Ralph nodded. I wasn’t sure he understood, but he seemed interested. I ate a little more fish and swallowed some wine.

“With Dick, it was worse. I’m not sure why I married him-sometimes I think it’s because he represented the white Anglo-Saxon establishment, and part of me wanted to belong to that. But Dick was a terrible husband for someone like me. He was an attorney with Crawford, Meade-they’re a very big, high-prestige corporate firm, if you don’t know them-and I was an eager young lawyer on the Public Defender’s roster. We met at a bar association meeting. Dick thought he’d fallen in love with me because I’m so independent; afterwards it seemed to me that it was because he saw my independence as a challenge, and when he couldn’t break it down, he got angry.

“Then I got disillusioned with working for the Public Defender.

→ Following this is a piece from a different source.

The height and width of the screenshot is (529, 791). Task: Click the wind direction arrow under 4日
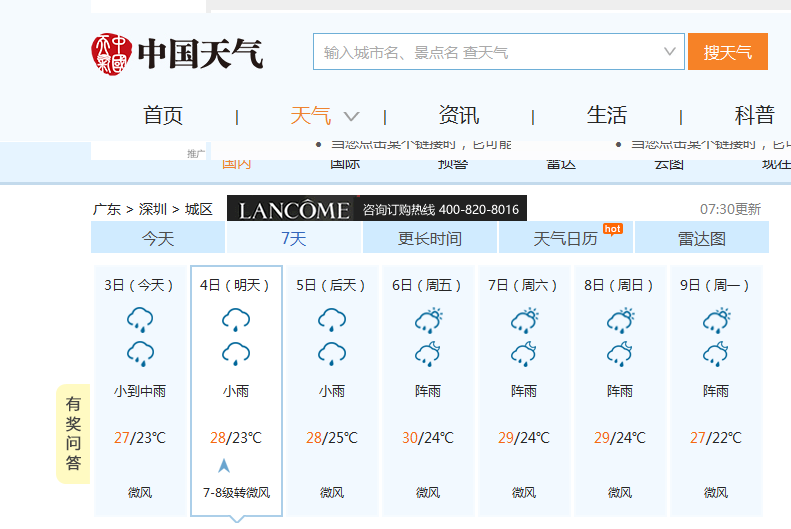tap(224, 466)
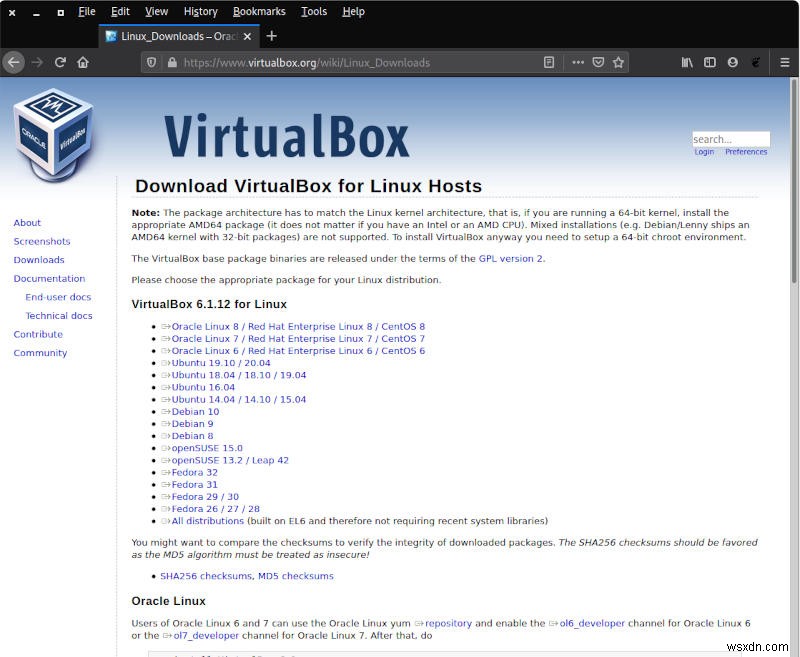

The setup is pretty corrupt-you’re never arguing for justice, always on points of law. I wanted to get out of it, but I still wanted to do something that would make me feel that I was working on my concept of justice, not legal point-scoring. I resigned from the Public Defender’s office, and was wondering what to do next, when a girl came to me and asked me to clear her brother of a robbery charge. He looked hopelessly guilty-it was a charge of stealing video equipment from a big corporate studio, and he had access, opportunity, and so on, but I took the case on and I discovered he was innocent by finding out who the guilty person really was.”

I drank some more wine and poked at my salmon. Ralph’s plate was clean, but he was waving off Tim-”Wait until the lady’s finished.”

“Well, all this time, Dick was waiting for me to settle down to being a housewife. He was very supportive when I was worrying through leaving the Public Defender, but it turned out that that was because he was hoping I’d quit to stay home on the sidelines applauding him while he clawed his way up the ladder in the legal world. When I took on that case-although it didn’t seem like a case at the time, just a favor to the woman who had sent the girl to me-” (That had been Lotty.) It had been awhile since I’d thought about all this and I started to laugh. Ralph looked a question. “Well, I take my obligations very seriously, and I ended up spending a night on a loading dock, which was really the turning point in the case. It was the same night that Crawford, Meade were having a big cocktail party, wives invited. I had on a cocktail dress, because I thought I’d just slip down to the dock and then go to the party, but the time slipped away, and Dick couldn’t forgive me for not showing up. So we split up. At the time it was horrible, but when I look back on it, the evening was so ludicrous it makes me laugh.”